Two hospital-based midwives and one doctor were trained on how to measure a newborns’ foot length and circumferences of the head, chest, thigh and mid-upper arm. The health workers took measurements of more than 500 children within 24 hours of their birth. Nabiwemba’s team then decided to look for the measurement which best helped to identify a low birth weight baby.
“We found that measuring the foot length and chest circumference were the best tools to identify low birth weight,” she said.
Between the two methods, the research team decided to standardise the foot-length procedure since measuring chest circumference could expose the baby to the cold.
Once, the method was decided, Nabiwemba and her team devised a simple measuring tool.
“We decided to make a card with the healthy foot length and if the child’s foot was placed against the one drawn on the card, the health worker and mother could easily spot whether the child is low birth or not,” Nabiwemba explained.
Saving Shadiya’s baby
When she was only 18, Nakisige Shadiya delivered her second child prematurely. Shadiya went into labour at night and her husband helped her have the child at home. She was just six months into her pregnancy and her newborn was tiny, weighing less than a 1 kg. The young couple had already lost their first child who also had been premature.
Shadiya lives in Iganga district where Nabiwemba has carried out anotherstudy to show why many low birth weight babies do not get to hospital in time. Many times, cultural beliefs held by the babies’ families prevent them from seeking medical care. Many new mothers interviewed for the study said that they had not been aware that their children had low birth weights. Many women fed their newborns porridge instead of breastfeeding them, mistakenly assuming that this would help them grow.
When health workers in Iganga learnt about Shadiya’s second premature child – a baby boy – they visited her armed with Nabiwemba’s foot measuring card. “We used the card to measure the child’s foot length and found that it was smaller than the one drawn in the card,” said Omnlosi Sdhzl, who was part of the team of health workers.

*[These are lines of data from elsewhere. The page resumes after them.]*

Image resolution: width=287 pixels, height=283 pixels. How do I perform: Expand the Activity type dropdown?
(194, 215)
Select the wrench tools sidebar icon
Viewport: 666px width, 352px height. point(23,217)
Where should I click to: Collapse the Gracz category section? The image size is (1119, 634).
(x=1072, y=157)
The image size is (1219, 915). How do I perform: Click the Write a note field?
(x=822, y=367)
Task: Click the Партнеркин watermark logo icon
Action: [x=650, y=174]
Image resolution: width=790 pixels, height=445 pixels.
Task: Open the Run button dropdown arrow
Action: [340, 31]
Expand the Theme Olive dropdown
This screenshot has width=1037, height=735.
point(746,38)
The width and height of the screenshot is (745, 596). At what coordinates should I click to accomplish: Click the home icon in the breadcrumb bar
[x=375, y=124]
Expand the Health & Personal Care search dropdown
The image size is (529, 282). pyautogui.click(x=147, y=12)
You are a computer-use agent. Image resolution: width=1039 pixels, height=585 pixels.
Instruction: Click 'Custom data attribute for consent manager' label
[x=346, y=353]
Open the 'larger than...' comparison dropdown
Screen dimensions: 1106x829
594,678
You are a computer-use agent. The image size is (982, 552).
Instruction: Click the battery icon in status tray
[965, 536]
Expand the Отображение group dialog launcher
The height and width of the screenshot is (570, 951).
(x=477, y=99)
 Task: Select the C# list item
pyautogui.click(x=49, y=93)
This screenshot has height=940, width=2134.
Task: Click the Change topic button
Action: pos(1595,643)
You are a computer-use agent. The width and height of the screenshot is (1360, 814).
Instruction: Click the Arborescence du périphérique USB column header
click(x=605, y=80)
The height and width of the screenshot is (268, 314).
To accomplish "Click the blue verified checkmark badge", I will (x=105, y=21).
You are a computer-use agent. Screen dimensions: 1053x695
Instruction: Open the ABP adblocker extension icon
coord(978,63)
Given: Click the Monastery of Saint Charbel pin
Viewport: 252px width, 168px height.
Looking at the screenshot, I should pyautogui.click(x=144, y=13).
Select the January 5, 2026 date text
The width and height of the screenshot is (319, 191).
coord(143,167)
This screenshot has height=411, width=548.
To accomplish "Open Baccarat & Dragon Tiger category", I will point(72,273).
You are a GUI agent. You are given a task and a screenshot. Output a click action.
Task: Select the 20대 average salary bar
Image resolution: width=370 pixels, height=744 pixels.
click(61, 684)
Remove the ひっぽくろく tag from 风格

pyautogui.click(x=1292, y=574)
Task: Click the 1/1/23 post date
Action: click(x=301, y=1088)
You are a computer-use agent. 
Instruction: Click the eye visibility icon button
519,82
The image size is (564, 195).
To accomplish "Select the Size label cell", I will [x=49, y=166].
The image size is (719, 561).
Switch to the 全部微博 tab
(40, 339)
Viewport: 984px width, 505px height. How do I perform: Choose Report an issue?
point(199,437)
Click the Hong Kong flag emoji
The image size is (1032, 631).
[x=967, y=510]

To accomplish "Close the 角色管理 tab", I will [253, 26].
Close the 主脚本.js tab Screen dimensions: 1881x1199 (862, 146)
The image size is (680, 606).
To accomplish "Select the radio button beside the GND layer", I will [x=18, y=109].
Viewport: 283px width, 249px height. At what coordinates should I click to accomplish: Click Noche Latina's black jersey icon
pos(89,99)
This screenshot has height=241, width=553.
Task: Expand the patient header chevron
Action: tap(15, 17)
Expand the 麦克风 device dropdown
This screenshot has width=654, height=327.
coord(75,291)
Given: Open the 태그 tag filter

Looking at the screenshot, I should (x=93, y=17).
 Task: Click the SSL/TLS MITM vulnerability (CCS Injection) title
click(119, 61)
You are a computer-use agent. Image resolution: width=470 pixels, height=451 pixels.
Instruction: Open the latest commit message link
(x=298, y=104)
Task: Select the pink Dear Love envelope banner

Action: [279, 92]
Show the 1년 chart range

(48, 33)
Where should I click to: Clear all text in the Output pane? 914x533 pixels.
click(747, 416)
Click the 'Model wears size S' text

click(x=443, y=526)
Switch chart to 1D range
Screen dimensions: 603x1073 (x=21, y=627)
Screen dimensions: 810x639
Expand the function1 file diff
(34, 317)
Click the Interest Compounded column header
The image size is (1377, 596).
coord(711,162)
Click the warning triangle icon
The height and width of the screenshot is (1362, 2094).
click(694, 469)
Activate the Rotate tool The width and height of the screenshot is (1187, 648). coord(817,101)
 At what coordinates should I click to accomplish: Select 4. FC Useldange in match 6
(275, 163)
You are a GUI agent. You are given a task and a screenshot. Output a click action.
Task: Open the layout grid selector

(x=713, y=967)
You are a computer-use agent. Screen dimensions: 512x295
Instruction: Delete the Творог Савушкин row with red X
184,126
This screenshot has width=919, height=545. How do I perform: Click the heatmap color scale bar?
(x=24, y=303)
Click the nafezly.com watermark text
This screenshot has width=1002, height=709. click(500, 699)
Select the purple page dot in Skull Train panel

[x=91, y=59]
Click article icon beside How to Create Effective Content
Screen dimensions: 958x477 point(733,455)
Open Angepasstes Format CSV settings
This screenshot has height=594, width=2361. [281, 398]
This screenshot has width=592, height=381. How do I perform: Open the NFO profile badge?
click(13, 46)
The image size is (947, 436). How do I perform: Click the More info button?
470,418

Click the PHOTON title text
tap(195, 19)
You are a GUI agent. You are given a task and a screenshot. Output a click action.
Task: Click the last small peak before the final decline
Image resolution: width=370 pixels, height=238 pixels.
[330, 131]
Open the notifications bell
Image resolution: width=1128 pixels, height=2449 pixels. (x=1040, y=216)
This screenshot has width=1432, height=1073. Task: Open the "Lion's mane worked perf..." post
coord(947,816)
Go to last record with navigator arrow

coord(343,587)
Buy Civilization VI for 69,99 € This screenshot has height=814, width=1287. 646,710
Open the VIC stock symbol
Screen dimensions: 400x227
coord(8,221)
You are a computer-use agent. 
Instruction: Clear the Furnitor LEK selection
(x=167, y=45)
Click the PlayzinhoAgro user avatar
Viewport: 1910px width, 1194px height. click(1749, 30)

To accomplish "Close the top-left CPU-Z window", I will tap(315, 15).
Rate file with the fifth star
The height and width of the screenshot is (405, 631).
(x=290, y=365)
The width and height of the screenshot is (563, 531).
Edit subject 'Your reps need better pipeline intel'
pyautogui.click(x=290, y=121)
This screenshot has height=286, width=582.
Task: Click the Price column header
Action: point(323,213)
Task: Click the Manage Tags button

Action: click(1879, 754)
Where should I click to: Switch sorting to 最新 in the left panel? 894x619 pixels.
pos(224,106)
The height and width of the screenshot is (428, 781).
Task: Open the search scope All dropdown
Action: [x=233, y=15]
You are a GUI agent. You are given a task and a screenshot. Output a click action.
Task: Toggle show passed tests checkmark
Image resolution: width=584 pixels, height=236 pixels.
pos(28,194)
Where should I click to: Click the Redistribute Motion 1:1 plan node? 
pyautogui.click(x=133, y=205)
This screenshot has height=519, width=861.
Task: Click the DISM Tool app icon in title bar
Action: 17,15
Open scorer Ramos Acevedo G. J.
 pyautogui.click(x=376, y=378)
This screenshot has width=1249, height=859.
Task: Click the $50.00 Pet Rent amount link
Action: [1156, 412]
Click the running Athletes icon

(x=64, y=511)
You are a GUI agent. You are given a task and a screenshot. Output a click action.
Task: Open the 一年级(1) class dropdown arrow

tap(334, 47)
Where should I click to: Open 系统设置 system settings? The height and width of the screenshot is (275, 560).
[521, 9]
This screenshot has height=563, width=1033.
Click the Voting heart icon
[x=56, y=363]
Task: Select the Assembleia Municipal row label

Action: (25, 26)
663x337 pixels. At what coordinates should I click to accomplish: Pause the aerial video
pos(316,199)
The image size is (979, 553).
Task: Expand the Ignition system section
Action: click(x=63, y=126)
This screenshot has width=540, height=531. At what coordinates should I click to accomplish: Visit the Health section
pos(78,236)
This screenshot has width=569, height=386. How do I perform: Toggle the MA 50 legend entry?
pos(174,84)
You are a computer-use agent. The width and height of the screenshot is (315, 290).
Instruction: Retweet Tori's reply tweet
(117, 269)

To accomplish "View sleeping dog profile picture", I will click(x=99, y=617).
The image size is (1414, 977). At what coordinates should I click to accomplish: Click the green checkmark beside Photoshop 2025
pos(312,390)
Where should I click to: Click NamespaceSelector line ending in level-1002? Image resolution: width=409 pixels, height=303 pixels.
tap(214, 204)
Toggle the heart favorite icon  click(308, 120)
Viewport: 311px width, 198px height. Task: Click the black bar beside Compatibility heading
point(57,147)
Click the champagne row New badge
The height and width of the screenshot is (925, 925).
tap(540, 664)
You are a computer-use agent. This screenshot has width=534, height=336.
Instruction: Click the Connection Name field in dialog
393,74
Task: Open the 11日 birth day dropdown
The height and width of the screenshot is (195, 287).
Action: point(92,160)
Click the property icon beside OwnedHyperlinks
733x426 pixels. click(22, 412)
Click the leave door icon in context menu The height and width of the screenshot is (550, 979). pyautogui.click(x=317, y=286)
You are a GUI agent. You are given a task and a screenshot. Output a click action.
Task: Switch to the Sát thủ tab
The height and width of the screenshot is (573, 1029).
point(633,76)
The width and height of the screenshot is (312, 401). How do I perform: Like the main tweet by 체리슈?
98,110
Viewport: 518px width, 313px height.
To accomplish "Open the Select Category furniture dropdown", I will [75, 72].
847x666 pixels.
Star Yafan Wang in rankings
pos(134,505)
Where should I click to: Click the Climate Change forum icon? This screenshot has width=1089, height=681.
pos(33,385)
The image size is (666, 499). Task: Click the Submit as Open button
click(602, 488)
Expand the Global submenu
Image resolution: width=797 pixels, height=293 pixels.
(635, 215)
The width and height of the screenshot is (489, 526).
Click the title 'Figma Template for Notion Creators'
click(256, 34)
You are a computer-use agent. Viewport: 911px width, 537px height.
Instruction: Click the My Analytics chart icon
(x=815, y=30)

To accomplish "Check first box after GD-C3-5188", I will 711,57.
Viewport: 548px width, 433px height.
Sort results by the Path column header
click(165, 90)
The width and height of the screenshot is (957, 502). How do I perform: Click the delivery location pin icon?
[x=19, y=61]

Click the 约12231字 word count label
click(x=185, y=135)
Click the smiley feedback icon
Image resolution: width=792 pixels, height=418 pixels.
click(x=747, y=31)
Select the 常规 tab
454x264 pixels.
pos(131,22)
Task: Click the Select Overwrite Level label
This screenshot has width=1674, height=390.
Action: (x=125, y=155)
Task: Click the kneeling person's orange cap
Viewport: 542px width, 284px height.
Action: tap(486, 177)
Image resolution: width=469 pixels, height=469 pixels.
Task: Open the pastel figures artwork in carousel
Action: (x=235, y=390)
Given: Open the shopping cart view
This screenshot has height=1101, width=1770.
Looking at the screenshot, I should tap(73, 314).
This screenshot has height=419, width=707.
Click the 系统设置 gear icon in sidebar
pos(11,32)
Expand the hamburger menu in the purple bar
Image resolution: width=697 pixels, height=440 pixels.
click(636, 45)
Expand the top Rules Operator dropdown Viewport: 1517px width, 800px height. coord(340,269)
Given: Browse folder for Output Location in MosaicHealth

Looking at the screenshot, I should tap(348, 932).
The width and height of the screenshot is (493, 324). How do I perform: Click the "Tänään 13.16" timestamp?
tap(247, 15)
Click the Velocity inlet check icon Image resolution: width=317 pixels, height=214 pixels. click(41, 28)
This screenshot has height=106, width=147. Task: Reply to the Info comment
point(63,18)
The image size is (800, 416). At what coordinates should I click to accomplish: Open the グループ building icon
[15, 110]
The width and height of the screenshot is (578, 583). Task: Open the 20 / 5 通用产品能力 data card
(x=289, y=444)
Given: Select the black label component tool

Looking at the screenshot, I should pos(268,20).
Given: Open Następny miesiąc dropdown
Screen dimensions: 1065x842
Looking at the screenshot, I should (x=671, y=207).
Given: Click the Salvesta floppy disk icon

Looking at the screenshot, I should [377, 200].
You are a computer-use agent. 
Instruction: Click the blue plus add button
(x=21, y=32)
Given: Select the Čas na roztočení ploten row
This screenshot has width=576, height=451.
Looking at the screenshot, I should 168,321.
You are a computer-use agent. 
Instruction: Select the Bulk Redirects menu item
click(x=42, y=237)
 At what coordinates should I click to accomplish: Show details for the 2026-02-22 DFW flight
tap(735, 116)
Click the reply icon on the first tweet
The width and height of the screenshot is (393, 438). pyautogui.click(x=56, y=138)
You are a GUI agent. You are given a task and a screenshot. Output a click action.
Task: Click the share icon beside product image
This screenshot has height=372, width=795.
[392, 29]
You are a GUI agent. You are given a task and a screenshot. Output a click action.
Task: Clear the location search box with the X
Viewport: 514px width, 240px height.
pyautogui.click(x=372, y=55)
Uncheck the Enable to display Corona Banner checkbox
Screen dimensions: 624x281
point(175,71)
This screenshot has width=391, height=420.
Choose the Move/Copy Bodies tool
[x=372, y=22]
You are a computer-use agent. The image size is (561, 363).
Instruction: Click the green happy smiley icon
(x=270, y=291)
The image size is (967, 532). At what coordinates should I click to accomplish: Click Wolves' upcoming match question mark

Sdhzl and his colleagues have observed that women react better to seeing the difference between the card foot size and their babies’ feet, rather than if they were just told that their babies had low birth weight. “When the mothers see that their baby’s foot is smaller, they realise something is wrong and agree to visit the hospital.”
The health workers referred Shadiya to the hospital where she was admitted for two days.
“We need space for other babies so mothers are discharged quickly,” said Sdhzl. “During these period, we teach the mother about the best feeding practices and how to keep the baby warm and maintain hygiene.”
Shadiya was even taught how to give her baby kangaroo care by holding him against her body to provide skin-to-skin contact for as long as possible. In August, the baby who had been growing weighed 1.3 kilos and Shadiya, seeing the improvement, felt hope at he would survive.